Two local sites nominated as historic places
A former Poughkeepsie department store and a parish in uptown Kingston have been recently nominated to the New York State and National Registers of Historic Places.
The Wallace Company Department Store, located at 331 Main Street in the City of Poughkeepsie, was constructed as a retail store in 1875 as main hub to bring shoppers downtown. After the store closed in 1975, it was transformed into office spaces. Today, while a 187-unit affordable housing is currently being proposed at the site, the building has been nominated to the New York State and National Registers of Historic Places.

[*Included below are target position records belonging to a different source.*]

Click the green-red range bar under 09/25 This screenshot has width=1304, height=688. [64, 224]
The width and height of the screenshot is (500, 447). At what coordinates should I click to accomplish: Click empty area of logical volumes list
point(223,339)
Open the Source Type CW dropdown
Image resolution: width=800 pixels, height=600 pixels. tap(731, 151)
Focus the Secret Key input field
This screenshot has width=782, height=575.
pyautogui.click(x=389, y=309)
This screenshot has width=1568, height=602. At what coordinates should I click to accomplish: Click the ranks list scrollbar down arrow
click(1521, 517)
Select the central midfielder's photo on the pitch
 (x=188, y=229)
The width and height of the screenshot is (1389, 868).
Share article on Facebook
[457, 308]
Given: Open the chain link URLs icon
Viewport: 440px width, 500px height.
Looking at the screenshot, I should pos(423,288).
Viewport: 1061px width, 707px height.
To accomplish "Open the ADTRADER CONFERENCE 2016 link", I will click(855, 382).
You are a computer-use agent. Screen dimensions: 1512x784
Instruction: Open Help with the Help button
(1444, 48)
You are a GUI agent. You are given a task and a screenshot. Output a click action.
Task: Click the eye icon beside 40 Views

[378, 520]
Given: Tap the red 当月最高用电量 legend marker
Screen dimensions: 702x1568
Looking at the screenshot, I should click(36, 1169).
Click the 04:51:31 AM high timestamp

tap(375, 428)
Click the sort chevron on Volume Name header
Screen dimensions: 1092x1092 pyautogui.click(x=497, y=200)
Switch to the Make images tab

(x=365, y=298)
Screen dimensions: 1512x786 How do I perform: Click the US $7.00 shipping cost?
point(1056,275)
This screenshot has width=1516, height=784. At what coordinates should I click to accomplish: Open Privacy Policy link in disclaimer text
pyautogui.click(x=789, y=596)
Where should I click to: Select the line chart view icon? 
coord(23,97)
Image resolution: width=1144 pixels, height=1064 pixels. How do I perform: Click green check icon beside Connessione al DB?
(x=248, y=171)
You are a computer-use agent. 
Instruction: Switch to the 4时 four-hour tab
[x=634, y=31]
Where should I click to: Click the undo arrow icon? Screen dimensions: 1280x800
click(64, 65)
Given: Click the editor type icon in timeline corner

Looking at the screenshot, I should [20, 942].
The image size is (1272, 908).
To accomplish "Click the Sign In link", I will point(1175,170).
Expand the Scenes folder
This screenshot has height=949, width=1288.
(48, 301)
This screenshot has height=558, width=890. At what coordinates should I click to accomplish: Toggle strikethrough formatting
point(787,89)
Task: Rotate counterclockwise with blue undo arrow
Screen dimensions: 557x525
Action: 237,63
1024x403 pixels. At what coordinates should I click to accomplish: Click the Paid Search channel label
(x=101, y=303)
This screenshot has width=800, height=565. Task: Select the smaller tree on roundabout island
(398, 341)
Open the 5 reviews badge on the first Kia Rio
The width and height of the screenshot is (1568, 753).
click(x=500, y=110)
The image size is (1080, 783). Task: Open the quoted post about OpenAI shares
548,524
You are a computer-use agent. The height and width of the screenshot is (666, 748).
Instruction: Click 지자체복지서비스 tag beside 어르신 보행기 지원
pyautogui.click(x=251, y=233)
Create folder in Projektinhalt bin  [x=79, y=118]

“The Main Street façade is especially notable for its Modern redesign in 1941, when it received a covering of planar limestone panels broken by a three-story-high central window opening, transforming it into a smooth surface that served as a signboard. Today, the building remains a distinctive intact example of a nineteenth-century department store that was modernized in keeping with the new architectural trends that emerged in the 1930s.”
Located in the heart of uptown Kingston, St. Joseph’s Parish Complex is an ecclesiastical campus erected over the course of more than a century that showcases a rich variety of architectural styles and building types designed by locally (and sometimes nationally) prominent architects. The oldest building in the complex, the church, was completed in the early 1830s for the Dutch Reformed Church. In the 1850s, it served as a concert and lecture hall—hosting Susan B. Anthony among other noted speakers—and during the Civil War it was converted into a drill hall and armory for Kingston’s Ulster Guard. Following the war, St. Joseph’s Catholic Church purchased the property and updated the building to its current appearance during a pair of building campaigns in the 1860s and 1890s. As the congregation expanded, and as adjacent lots became available, St. Joseph’s erected a series of support buildings, including the parish house (1874), a school and convent (1913), and a second school (1963).